Bullet Nearly half of the children in this sample were overweight or obese using the body mass index (BMI), which is a ratio of weight to height.

In addition to documenting the prevalence of CVD risk factors in children (see box), CARDIAC tested the effectiveness of national guidelines that recommend selective screening of children for high cholesterol. Based on the National Cholesterol Education Panel (NCEP) expert reports, current guidelines indicate testing children for lipid and lipoprotein risk factors only if there is a family history of premature CVD; if either parent is known to have a cholesterol concentration above 240 mg/dl; or if the parents' cholesterol status is unknowable, as in the case of adoption.


CARDIAC results indicate several limitations to the effectiveness of selective screening:

Bullet Of the 425 parents in the CARDIAC sub-study, 64% reported having their cholesterol level checked, but only 21% knew what their cholesterol concentration was, or whether it was above or below 240 mg/dl. According to Demerath, "This indicates that parents in this community will not be able to provide the necessary information to their child's pediatrician, as assumed by NCEP guidelines."

Bullet Of the 84 parents who reported being told by a physician that they had high cholesterol, only 12% of their children had been tested, which is no greater than the proportion of children tested in the rest of the study.

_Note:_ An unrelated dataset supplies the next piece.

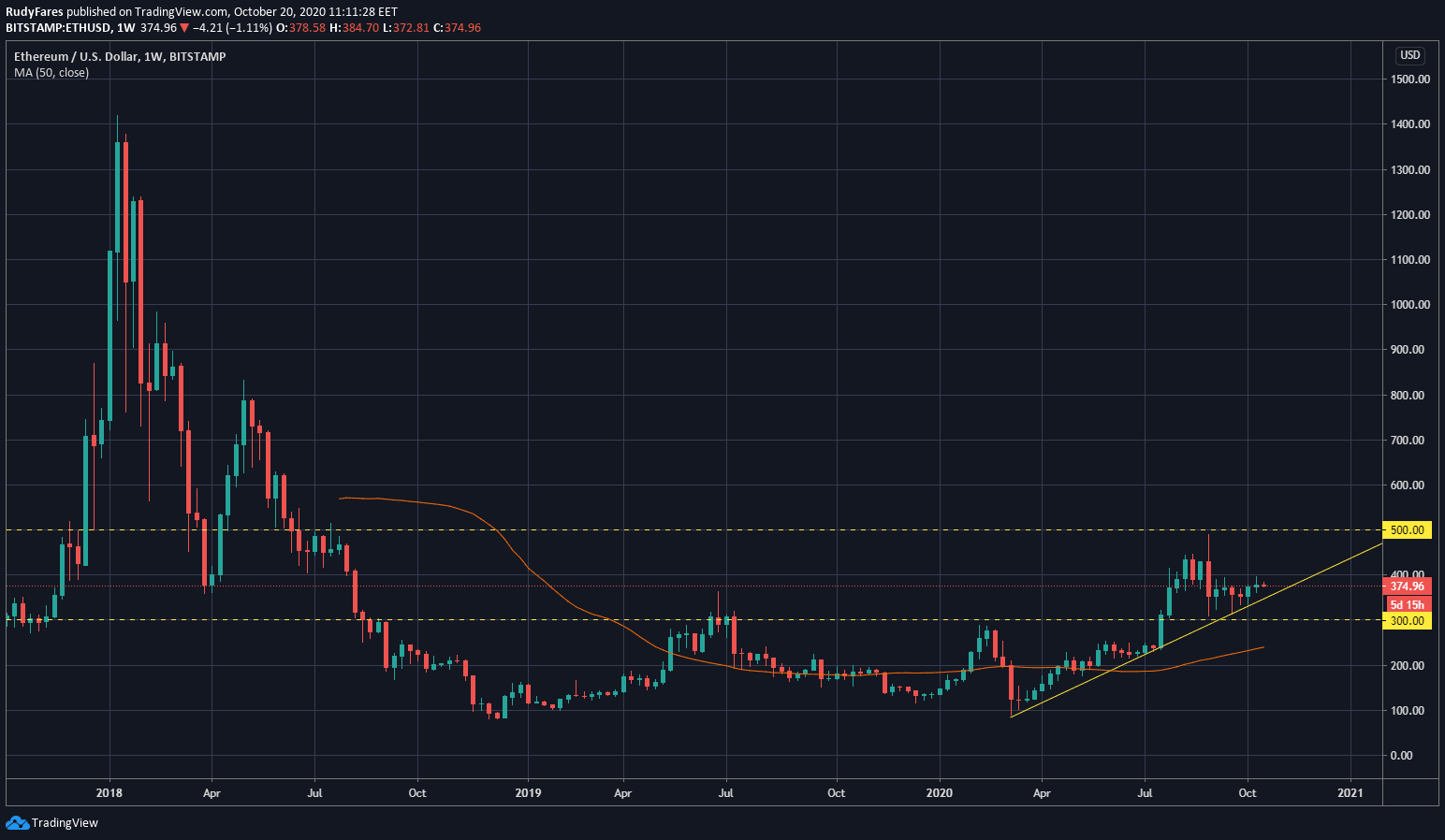Viewport: 1445px width, 840px height.
Task: Click the 5d 15h countdown label
Action: click(x=1407, y=605)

"The indication here is that even when parents know their cholesterol concentration is elevated, this does not initiate pediatric screening as recommended," Demerath says.

Bullet Among all the CARDIAC study children who were found to have confirmed dyslipidemia, only 21% of them had a positive family history of premature cardiovascular disease.

"Family history has a low sensitivity for predicting children with elevated blood cholesterol concentrations and will miss the vast majority of dyslipidemic children," Demerath says.

Advantages of School-Based Screening

Bullet Children with clinically high total or low HDL were detected as a result of the screening and were referred to regional lipid clinics or to their primary care physician for follow-up.
Bullet Providing the screening at no-cost and at school was beneficial given that 27% of the parents and 11% of the children had no health care coverage, and 24% lived below the poverty line.
Bullet Of the 79 parents whose children had high total cholesterol and/or low HDL, and who chose to be tested, 66% were found to have previously undetected dyslipidemia themselves.

CARDIAC's universal, school-based approach to cholesterol screening has several advantages compared to selective screening, according to Demerath (see box). Significant among them is the "reverse detection" of dyslipidemia in adults who are at more immediate risk of heart disease. Of the 79 parents whose children had high total cholesterol and/or low HDL, and who chose to be tested, 66% were found to have previously undetected dyslipidemia themselves.

"These results suggest an alternative to the NCEP guidelines may be needed in this region where parental cholesterol awareness is low, family history is not highly informative, and access to health care is often limited," Demerath concludes.